ASSIGNED TASK: State the number of lines in the records underneath where the word "document" turns up, and say nothing else.

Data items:
Content starts

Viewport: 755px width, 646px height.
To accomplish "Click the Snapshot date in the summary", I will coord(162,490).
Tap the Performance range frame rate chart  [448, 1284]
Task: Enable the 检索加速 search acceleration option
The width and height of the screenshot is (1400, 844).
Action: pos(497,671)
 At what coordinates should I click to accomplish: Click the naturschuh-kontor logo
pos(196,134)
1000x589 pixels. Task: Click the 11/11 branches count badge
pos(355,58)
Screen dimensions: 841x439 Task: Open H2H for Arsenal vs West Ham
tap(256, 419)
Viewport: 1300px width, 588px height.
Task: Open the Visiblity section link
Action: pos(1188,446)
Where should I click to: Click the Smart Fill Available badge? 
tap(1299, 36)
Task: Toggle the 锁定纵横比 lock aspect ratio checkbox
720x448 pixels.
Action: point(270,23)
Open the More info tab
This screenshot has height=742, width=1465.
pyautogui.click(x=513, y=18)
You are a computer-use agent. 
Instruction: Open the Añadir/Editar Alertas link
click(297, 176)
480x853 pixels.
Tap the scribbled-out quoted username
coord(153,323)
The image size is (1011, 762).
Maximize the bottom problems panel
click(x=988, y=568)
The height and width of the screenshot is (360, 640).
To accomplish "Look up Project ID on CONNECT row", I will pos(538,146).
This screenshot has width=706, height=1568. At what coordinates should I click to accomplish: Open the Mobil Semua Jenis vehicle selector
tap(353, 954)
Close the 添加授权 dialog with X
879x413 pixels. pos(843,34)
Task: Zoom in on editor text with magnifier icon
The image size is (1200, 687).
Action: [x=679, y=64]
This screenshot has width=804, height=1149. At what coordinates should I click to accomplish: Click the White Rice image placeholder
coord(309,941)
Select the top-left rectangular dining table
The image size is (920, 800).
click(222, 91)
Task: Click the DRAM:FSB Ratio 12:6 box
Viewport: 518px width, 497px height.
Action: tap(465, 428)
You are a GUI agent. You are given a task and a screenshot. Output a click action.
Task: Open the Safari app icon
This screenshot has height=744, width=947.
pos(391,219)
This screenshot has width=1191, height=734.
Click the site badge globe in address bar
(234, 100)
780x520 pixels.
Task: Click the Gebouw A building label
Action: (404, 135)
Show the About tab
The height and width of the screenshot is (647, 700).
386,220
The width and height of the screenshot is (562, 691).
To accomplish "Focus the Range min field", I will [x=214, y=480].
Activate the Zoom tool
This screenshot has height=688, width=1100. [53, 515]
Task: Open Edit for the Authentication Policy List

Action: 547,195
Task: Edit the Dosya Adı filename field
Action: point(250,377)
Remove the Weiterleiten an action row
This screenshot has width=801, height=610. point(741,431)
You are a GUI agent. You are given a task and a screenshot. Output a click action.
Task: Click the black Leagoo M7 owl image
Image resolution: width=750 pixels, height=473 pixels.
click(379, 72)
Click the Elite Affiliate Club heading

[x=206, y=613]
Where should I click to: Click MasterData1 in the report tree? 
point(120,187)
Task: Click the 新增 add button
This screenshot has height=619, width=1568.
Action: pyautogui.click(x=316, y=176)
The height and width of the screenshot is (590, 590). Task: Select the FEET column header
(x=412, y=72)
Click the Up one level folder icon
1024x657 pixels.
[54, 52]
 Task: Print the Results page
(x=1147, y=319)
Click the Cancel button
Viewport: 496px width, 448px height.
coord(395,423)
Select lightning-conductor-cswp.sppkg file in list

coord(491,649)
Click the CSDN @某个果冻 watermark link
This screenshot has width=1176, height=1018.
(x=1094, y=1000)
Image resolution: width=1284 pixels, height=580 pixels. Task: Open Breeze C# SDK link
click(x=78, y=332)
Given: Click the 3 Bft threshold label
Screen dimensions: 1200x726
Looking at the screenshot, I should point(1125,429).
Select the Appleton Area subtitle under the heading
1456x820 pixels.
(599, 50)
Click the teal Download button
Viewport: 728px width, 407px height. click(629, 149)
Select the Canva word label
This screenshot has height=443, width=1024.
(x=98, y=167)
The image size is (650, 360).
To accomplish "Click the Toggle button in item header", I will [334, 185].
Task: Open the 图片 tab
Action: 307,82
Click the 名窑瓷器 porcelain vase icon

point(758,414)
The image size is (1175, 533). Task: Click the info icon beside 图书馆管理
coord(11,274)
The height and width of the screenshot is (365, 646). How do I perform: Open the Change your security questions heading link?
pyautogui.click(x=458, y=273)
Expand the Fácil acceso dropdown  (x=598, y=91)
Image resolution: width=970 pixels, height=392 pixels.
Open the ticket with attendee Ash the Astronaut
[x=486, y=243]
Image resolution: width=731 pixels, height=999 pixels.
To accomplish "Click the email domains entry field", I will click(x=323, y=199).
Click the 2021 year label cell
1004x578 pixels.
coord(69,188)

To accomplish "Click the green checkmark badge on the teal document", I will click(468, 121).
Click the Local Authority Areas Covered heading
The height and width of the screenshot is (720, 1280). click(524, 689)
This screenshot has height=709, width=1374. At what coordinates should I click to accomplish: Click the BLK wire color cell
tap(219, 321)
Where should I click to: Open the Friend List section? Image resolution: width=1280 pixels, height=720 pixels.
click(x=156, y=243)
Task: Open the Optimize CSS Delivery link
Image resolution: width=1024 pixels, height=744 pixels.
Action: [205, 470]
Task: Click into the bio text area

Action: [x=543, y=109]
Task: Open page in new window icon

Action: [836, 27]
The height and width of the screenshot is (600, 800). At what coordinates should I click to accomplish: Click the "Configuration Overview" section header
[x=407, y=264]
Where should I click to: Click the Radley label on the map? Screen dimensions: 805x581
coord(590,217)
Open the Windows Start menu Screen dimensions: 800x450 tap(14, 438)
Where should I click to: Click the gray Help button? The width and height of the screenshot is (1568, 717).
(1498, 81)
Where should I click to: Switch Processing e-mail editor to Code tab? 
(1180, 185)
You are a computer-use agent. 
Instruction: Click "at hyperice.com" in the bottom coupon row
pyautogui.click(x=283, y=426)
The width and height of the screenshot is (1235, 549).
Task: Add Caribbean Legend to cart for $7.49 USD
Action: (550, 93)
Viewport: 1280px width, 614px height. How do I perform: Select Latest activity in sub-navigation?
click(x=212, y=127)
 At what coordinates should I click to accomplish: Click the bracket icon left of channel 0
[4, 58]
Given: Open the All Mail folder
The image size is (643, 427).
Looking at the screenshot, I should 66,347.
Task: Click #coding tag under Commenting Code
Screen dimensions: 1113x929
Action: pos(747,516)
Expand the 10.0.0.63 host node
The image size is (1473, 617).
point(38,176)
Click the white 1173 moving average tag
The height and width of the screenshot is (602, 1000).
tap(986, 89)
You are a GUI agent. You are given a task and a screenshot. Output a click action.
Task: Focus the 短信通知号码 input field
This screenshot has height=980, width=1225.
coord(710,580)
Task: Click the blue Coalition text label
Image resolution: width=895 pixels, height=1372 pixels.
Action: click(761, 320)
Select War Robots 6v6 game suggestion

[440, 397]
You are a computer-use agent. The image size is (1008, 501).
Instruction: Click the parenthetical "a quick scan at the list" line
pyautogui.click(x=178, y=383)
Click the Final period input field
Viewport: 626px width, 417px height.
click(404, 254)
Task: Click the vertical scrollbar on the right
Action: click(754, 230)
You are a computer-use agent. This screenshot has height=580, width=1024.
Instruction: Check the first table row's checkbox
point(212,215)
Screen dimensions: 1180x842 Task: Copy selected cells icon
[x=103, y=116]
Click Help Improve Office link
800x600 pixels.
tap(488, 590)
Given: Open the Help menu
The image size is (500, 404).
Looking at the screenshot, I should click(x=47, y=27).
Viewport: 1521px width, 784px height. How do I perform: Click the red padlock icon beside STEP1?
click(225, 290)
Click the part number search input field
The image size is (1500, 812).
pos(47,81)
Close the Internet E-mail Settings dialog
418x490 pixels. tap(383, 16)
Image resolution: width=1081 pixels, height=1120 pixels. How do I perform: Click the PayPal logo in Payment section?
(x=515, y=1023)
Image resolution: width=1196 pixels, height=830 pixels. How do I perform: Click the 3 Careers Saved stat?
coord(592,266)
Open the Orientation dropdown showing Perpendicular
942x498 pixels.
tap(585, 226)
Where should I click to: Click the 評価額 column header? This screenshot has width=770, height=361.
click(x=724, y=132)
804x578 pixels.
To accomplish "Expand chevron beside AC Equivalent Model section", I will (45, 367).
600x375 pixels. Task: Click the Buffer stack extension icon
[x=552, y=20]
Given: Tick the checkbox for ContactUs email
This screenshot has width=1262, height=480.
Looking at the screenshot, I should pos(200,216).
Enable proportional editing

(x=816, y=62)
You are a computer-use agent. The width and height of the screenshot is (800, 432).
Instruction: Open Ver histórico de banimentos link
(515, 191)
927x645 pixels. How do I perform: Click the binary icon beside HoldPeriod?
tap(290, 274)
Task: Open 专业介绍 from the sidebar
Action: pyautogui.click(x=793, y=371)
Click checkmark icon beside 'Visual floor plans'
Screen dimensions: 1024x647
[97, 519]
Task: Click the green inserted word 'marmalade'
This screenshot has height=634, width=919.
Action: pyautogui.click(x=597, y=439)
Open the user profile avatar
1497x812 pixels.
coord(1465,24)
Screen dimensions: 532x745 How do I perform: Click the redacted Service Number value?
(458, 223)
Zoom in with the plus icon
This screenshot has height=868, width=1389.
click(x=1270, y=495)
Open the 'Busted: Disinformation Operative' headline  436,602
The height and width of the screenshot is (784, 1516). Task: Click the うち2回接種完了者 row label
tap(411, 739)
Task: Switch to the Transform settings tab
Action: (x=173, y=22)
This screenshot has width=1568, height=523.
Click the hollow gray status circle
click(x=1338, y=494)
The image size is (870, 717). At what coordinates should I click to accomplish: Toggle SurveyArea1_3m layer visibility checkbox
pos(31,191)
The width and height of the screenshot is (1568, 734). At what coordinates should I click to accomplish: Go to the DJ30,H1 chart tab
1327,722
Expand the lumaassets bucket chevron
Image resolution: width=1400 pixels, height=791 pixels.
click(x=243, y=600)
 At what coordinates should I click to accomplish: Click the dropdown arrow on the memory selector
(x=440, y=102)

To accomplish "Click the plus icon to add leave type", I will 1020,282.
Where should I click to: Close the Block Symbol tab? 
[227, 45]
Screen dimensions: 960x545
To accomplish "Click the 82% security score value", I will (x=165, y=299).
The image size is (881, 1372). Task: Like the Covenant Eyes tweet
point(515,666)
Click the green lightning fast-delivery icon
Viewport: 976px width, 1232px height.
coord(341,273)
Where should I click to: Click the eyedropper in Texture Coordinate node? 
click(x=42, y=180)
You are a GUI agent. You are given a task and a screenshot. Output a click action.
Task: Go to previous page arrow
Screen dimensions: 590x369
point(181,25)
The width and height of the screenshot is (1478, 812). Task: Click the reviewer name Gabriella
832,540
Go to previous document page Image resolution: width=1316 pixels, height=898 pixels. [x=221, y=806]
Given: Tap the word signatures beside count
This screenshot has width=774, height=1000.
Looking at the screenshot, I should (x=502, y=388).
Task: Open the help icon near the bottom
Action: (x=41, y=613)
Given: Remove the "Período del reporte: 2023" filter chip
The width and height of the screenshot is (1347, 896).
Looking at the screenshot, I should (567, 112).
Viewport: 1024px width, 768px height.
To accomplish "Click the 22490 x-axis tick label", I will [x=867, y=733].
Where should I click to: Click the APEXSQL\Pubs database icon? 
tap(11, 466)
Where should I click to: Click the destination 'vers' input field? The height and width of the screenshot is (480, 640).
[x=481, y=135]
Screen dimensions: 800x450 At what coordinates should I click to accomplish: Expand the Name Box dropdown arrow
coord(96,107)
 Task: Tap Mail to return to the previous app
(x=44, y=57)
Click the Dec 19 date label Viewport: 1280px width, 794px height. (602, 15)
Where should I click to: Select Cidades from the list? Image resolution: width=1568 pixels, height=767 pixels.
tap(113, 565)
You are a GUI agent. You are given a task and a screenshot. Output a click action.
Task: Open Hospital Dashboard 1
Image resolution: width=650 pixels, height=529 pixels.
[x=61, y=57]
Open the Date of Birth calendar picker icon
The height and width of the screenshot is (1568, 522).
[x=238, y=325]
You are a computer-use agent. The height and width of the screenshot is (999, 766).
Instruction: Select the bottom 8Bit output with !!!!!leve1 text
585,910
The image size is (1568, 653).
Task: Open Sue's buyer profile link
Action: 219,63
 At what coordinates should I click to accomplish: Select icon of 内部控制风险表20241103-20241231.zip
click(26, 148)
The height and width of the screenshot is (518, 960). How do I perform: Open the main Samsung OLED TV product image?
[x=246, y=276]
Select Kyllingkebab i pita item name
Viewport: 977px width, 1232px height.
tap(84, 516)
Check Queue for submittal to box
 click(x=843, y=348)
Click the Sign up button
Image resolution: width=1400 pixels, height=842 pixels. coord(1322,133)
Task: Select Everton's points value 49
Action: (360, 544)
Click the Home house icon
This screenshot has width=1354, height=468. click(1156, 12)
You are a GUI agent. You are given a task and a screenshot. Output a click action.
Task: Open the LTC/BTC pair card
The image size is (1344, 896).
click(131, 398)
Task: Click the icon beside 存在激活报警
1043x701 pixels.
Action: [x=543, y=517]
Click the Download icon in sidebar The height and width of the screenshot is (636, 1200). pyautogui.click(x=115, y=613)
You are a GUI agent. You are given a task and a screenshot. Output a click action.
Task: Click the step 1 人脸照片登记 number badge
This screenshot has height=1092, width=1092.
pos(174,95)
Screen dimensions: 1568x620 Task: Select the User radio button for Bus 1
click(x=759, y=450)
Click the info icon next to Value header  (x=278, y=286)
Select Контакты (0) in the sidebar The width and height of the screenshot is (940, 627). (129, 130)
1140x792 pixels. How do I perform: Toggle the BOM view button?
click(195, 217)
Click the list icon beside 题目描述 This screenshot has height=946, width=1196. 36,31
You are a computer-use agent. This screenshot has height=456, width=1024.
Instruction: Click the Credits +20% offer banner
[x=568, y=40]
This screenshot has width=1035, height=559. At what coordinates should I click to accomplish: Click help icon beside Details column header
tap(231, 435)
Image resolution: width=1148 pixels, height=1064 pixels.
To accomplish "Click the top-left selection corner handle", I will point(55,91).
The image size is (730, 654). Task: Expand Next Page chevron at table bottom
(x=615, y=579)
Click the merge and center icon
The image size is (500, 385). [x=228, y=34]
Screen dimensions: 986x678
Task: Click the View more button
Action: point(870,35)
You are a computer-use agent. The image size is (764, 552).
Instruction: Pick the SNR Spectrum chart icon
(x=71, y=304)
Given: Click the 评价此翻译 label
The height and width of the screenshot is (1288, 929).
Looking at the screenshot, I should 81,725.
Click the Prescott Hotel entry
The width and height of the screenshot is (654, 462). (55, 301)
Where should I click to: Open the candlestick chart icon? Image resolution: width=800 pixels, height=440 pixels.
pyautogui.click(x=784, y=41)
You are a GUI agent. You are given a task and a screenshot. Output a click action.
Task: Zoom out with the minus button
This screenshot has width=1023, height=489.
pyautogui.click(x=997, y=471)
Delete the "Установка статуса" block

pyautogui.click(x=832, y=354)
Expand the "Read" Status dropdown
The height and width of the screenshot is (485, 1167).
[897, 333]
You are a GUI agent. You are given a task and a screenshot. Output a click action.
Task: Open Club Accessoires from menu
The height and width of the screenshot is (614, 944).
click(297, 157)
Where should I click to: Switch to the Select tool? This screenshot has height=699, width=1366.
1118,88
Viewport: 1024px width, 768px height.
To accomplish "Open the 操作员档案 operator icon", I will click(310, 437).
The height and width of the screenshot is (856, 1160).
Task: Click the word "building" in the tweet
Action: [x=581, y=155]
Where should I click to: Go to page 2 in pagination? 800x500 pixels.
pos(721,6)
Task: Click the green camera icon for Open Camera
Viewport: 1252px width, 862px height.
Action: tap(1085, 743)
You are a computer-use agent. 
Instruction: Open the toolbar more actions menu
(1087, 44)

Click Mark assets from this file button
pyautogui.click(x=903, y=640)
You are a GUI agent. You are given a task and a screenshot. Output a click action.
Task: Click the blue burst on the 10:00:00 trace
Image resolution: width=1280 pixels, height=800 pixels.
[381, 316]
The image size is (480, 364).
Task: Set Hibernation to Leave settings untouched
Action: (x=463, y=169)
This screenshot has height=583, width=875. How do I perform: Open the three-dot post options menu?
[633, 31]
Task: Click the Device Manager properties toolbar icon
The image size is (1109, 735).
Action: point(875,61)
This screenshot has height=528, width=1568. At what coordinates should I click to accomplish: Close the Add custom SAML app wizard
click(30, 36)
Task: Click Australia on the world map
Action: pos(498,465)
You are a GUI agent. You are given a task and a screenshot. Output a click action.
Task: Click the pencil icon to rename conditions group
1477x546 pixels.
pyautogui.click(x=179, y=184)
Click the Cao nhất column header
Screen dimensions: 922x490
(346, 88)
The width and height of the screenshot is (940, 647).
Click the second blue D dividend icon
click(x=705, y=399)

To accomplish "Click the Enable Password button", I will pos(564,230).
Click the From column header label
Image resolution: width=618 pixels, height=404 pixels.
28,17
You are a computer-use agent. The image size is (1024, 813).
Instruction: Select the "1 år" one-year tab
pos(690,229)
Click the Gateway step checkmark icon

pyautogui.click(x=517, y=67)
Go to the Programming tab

Content ends

SOLUTION FOR THIS EXERCISE: 2